Essential Dog Training Gear

So, you’re ready to train your dog! 

Whether you’re a total dog newbie, you have signed up for an web-based dog training program (like our 30 Things to Teach Your Dog in 30 Days online course), or you are starting puppy school soon with a new fluffball, having the right dog training equipment is important for ensuring you get the results you want.

And we’re here to help! Below, we’ll cover the essential dog training gear you’ll need to get started, explore some fun options, and explain what training equipment you’ll probably want to avoid.

Must-Have Dog Training Equipment: Key Takeaways

  • No matter how you’re training your dog, you’ll need a few pieces of equipment to help facilitate the process. This includes a collar, a standard 6-foot leash, a long line, treats, a treat bag, a clicker, and some sturdy walking shoes (for you).
  • Additionally, there are a few items most owners will find helpful for training their pet, if not outright essential. This includes things like a crate, a training mat, a muzzle, and more.
  • In addition to the items you’ll need and those you may want, there are a handful of training tools you should always avoid. This primarily includes aversive tools that will cause your pet pain or distress, such as prong or choke collars.

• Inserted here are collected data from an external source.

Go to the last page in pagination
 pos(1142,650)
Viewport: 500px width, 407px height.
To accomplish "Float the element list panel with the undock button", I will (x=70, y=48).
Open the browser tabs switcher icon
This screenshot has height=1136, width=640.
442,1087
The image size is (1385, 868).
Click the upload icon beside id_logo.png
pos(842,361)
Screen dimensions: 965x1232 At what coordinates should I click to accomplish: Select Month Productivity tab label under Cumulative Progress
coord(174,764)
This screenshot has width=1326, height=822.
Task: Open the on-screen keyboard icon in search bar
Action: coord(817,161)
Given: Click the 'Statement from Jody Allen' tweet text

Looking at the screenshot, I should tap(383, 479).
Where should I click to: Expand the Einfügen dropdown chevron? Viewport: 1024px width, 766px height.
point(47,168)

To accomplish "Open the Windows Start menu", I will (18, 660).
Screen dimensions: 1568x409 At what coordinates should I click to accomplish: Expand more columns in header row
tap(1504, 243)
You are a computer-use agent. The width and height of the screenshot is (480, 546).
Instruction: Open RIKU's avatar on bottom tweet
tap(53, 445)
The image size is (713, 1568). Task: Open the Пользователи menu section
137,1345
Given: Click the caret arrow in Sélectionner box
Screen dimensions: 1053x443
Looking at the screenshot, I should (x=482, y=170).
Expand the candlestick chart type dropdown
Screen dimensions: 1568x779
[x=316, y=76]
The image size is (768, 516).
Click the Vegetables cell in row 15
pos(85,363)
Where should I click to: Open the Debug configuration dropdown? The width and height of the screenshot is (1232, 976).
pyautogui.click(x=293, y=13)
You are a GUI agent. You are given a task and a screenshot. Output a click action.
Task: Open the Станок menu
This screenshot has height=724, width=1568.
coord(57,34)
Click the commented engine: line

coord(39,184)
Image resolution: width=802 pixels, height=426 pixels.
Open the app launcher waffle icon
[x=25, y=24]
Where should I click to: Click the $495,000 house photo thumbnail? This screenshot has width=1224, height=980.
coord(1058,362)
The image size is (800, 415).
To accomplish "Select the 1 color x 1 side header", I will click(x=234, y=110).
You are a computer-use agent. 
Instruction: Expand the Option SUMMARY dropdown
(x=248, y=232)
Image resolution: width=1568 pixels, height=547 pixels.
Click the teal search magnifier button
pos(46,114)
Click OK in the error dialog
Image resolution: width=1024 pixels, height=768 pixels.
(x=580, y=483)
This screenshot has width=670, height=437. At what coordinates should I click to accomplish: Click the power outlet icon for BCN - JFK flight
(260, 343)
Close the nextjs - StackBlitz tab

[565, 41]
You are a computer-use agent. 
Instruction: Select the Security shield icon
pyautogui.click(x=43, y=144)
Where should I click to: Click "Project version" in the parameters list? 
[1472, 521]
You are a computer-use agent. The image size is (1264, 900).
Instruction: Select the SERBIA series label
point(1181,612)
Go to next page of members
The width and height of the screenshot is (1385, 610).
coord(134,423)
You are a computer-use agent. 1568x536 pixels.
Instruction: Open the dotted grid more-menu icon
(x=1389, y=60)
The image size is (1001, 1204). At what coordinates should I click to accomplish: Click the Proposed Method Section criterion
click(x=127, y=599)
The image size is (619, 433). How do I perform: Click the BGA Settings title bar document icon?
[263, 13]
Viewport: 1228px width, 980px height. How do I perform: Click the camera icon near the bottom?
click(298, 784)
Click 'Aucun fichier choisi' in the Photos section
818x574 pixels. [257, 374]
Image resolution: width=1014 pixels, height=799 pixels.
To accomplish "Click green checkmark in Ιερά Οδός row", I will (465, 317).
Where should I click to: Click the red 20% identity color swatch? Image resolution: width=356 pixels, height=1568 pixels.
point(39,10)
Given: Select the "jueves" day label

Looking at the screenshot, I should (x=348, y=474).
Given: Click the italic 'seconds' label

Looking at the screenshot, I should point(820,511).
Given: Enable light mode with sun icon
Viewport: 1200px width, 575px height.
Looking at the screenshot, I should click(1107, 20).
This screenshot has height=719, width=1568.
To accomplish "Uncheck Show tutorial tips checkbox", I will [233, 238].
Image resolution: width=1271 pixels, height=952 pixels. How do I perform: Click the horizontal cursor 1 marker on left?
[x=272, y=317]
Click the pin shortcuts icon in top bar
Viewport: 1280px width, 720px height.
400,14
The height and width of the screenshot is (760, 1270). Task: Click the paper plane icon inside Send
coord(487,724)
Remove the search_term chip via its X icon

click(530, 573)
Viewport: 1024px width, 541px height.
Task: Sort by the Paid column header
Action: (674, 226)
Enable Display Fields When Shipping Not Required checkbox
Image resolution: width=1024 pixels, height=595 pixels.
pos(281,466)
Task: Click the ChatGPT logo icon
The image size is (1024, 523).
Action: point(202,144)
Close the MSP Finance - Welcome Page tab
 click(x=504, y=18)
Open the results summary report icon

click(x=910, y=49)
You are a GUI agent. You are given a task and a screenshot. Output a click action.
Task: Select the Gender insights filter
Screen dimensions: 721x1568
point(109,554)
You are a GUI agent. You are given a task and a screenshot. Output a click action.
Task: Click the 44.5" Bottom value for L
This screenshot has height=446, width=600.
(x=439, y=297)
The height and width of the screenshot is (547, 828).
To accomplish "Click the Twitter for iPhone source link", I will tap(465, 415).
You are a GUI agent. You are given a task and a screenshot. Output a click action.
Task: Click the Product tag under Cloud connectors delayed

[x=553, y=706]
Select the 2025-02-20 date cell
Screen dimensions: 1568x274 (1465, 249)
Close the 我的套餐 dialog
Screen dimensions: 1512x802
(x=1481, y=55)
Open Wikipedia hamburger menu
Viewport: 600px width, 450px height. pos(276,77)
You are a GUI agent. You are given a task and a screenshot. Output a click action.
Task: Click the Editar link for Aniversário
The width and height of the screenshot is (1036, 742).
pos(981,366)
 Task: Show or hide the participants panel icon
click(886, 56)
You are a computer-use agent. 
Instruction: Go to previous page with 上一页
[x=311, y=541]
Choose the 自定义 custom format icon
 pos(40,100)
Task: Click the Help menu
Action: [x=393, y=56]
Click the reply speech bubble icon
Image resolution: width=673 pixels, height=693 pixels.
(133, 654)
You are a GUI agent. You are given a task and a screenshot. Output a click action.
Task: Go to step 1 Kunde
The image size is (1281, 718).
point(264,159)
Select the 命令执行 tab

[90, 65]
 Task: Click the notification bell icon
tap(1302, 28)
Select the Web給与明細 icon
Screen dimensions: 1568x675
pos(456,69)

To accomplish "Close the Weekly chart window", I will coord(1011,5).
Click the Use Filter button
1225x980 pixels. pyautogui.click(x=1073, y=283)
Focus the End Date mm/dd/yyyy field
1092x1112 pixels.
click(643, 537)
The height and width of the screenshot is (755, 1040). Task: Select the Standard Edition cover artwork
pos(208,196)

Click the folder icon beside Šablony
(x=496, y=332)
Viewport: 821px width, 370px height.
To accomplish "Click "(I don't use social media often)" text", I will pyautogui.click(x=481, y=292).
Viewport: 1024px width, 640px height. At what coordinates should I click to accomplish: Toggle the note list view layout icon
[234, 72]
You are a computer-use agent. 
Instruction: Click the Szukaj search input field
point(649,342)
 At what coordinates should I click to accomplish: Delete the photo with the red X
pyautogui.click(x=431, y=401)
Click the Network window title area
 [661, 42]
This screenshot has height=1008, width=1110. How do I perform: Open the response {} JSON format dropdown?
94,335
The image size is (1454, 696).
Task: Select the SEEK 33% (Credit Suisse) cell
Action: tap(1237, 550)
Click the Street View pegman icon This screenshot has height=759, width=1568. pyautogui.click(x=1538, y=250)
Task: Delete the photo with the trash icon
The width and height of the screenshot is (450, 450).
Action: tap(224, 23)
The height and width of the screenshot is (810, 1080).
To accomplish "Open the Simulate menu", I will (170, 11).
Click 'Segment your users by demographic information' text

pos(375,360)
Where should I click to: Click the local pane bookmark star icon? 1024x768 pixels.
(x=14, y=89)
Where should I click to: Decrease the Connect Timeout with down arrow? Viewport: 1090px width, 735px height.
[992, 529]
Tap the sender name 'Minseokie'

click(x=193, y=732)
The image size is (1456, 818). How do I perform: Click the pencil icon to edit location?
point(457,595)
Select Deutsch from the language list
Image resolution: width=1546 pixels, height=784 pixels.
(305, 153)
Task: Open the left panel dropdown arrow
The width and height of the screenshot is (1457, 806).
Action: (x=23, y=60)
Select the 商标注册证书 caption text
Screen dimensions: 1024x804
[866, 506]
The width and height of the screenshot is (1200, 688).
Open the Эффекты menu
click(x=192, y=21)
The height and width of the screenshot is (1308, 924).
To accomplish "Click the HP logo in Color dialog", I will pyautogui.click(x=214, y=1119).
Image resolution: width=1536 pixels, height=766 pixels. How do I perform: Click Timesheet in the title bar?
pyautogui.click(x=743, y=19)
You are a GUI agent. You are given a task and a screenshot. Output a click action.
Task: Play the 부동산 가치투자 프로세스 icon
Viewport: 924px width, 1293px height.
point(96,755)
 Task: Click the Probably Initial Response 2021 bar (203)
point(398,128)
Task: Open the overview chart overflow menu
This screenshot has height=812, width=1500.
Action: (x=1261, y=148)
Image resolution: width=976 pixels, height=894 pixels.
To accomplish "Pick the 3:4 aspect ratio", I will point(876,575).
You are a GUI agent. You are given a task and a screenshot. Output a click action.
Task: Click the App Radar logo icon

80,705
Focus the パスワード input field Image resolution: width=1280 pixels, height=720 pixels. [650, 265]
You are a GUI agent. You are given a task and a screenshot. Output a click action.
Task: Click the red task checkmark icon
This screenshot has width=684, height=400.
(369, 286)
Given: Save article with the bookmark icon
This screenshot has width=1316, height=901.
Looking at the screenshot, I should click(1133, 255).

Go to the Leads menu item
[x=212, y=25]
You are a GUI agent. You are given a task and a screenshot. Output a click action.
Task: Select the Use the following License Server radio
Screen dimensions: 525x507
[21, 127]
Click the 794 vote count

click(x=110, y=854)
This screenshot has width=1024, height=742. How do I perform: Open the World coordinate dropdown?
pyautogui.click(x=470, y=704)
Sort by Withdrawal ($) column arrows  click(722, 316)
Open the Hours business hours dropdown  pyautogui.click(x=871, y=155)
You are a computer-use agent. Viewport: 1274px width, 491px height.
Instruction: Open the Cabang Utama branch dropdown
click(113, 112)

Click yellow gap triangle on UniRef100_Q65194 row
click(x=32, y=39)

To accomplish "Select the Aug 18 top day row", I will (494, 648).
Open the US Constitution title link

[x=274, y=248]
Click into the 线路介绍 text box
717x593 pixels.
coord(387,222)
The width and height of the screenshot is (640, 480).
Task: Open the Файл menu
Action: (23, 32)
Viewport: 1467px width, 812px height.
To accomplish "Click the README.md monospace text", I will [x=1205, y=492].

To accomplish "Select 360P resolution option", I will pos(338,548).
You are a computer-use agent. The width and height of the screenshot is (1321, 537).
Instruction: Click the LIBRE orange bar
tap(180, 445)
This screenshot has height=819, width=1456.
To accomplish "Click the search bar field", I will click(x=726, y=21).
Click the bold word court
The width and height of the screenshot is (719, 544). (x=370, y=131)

Essential Dog Training Equipment

While there are some types of dog training equipment that are optional, there are a few things just about every owner will need to teach their dog the basics. We’ll start by diving into these mandatory items. 

1. A Dog Collar

dog collar

A collar is one of those obvious items that you already know dogs need — whether you’re training your pooch or not. 

Why are collars so essential? Well for one, they can hold your dog’s ID tag to ensure you’ll be contacted if your pooch gets lost. They also offer an easy way to attach a leash for walks, and they provide an easy hand-hold option when you need to grab your dog (whether to keep them out of danger or prevent him from dive-bombing that chicken drumstick you dropped on the kitchen floor).

2. A Sturdy Leash

dog leash

A sturdy leash is essential for allowing your dog to enjoy the great outdoors! Dogs love to go on walks, and a leash is what allows your four-footer to stroll safely alongside you. 

Leashes come in all kinds of different lengths, materials, and patterns. A no-nonsense 6-foot nylon leash is the standard (and very affordable) choice, but you can also opt for a more colorful leash with some flair that matches you and your dog’s personality (Wolfgang Man & Beast has some really cool, colorful leashes and collars we are big fans of).

Heck, you can even make your own DIY dog leash if you have some spare time on your hands and feel crafty.

Just note that retractable dog leashes are not great for training. These tools can cause very serious injuries (think: a rope burn that’s bad enough to land you in the ER) if you grab one in a panic, and they don’t allow your dog to get as much feedback from you through the line. 

Plus, retractable leashes kind of encourage pulling since your dog gets used to feeling that constant low-level tension on the leash line. So, if you’re having pulling problems, definitely ditch the retractable leash and opt for a no-pull harness instead (and — more importantly — work on teaching your dog not to pull during walks).

3. A Long Leash

dog long leash

Long leashes are definitely some of the most helpful tools owners and newbie trainers often leave out of their training toolbox

Long leashes (sometimes called long lines) are lightweight leashes that come in several ulta-long lengths, ranging from 20 to 100 feet in length or more! 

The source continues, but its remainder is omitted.